Babies On The MOVE is committed to educating parents with information and hands on experiences that will help them foster their baby's motor development.
From the time they are born, babies are growing and learning how to move. This idea is called motor development, and it starts at day one of life. Motor development can be generally grouped as gross motor and fine motor skills, though the two often overlap. Gross motor skills include larger movements that incorporate the whole body. In the first years these skills include learning to roll, sit, crawl, stand, and walk. As children get older, gross motor skills also include things like learning to jump, climb, run and skip. Fine motor skills typically involve smaller, more precise movements and muscles. Early fine motor skills include reaching, holding objects, and moving things between hands. In later years, fine motor skills also include things like learning to write, tying shoes, cutting and managing fasteners like buttons.
While motor development generally progresses in a well known manner, we have the opportunity as caregivers to help foster or impede this progress. This progress is often thought of simply as the developmental milestones of rolling, sitting, crawling and walking. However, there are many building blocks that a baby must have in order to achieve each of these skills. Parents often hear about the importance of tummy time and developmental milestones but aren't given the tools necessary to help their children with these activities. With an abundance of information on the internet, often contradictory, it can be difficult for parents to determine what is truly beneficial for their child.
Babies On The MOVE provides easy access to expert pediatric physical therapists who guide parents to help their child meet developmental milestones and have fun along the way. Babies On The MOVE offers in-home physical therapy services allowing families to eliminate travel time and focus on their child's specific movement needs in their natural environment. We focus on helping parents to learn about motor development and become comfortable and confident in their ability to help their child excel with their motor skills.
Providing your baby with opportunities to move is vitally important for the development of their motor skills, cognition, visual, vestibular, and skeletal systems.
Since the onset of the Back to Sleep campaign by the American Academy of Pediatrics in 1994, the incidence of Sudden Infant Death Syndrome (SIDS) has decreased dramatically. However, at the same time, there has been a significant increase in developmental delay and flat head syndrome among infants. According to a press release by the American Physical Therapy Association, pediatric physical and occupational therapists who are seeing an increase in early motor delays in infants identify lack of tummy time as the primary contributing factor.

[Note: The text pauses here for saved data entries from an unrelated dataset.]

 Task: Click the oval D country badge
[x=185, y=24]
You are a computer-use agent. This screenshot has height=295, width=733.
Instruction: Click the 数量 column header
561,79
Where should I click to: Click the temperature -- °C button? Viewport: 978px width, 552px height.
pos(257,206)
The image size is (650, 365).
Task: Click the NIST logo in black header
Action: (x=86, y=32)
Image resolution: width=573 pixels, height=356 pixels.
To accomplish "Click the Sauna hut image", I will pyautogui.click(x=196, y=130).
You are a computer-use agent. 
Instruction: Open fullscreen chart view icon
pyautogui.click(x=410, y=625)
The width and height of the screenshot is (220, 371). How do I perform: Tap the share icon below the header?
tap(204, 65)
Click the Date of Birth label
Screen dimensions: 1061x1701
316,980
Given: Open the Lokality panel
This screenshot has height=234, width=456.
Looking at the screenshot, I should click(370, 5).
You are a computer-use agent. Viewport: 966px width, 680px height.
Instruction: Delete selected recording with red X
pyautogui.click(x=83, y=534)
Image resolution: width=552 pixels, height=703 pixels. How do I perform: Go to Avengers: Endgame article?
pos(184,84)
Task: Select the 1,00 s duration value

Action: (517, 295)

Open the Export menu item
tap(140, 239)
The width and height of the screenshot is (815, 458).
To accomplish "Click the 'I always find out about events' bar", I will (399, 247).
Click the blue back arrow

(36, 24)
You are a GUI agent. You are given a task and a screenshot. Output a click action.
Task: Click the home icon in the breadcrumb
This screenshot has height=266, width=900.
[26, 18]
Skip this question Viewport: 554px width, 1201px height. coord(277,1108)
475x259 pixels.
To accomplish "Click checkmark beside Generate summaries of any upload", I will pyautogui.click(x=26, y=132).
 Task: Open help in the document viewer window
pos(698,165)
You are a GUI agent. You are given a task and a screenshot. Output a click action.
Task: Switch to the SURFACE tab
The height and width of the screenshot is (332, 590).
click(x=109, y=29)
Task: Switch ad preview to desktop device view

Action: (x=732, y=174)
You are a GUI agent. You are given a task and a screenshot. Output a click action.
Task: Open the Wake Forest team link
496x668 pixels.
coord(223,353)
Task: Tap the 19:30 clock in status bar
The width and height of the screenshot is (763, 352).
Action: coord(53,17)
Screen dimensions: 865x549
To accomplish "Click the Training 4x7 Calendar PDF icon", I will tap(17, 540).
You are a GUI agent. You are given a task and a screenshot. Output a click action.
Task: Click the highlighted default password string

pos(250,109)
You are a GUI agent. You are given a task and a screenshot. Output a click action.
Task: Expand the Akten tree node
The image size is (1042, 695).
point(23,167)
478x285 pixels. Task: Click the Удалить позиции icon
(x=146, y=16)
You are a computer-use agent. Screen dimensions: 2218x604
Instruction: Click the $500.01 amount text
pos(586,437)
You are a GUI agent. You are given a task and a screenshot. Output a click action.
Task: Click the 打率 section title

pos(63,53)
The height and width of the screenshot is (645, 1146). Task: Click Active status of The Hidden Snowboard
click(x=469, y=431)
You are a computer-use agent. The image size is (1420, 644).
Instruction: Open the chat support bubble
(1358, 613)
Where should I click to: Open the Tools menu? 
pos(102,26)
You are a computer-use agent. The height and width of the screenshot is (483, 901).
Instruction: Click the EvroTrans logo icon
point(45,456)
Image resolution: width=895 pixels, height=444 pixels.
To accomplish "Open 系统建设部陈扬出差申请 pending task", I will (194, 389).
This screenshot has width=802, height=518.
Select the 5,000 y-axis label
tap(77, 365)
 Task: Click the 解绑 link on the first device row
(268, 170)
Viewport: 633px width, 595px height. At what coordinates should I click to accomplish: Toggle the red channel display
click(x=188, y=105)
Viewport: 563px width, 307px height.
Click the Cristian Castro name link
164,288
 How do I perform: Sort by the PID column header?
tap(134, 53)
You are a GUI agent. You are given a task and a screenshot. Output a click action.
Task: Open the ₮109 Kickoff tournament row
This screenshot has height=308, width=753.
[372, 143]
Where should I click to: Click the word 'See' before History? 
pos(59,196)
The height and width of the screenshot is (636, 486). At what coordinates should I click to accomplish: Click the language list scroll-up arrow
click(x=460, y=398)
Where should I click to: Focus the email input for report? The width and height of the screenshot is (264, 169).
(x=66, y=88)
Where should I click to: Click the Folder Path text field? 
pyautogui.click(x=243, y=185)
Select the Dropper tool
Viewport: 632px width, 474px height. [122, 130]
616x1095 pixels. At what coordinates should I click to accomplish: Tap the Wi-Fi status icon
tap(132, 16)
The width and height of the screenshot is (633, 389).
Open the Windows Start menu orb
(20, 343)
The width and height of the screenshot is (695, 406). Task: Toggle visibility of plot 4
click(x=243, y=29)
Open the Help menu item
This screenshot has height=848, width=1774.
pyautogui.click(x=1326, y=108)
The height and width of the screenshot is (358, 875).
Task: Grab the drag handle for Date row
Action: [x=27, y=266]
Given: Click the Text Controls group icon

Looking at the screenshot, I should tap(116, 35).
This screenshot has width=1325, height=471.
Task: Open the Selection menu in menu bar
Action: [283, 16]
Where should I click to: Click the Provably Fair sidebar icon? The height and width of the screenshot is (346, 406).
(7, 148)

With the strict focus on back time for sleeping, many parents are also positioning their babies on their backs most of their awake time. The additional use of infant positioning equipment which places baby on their back in a curled up position means these babies are not getting as many opportunities to move as they need. Increased time on their backs and being positioned in equipment puts them at greater risk of developing “flat head syndrome” which is technically known as Plagiocephaly or Brachycephaly. When not addressed early this flattening of the head may require use of a cranial molding helmet to reshape the head, and may result in a permanent deformity if left untreated. An additional concern when infants spend a significant amount of time throughout the day in a variety of infant equipment is the development of “container baby syndrome”. This term refers to a collection of problems that may develop with movement, behavior, weight, vision, the vestibular system, and/or cognition.
As physical therapists seeing an increase in infants with developmental delays and head shape abnormalities, we are passionate about educating parents to prevent these issues and provide an environment for optimal development.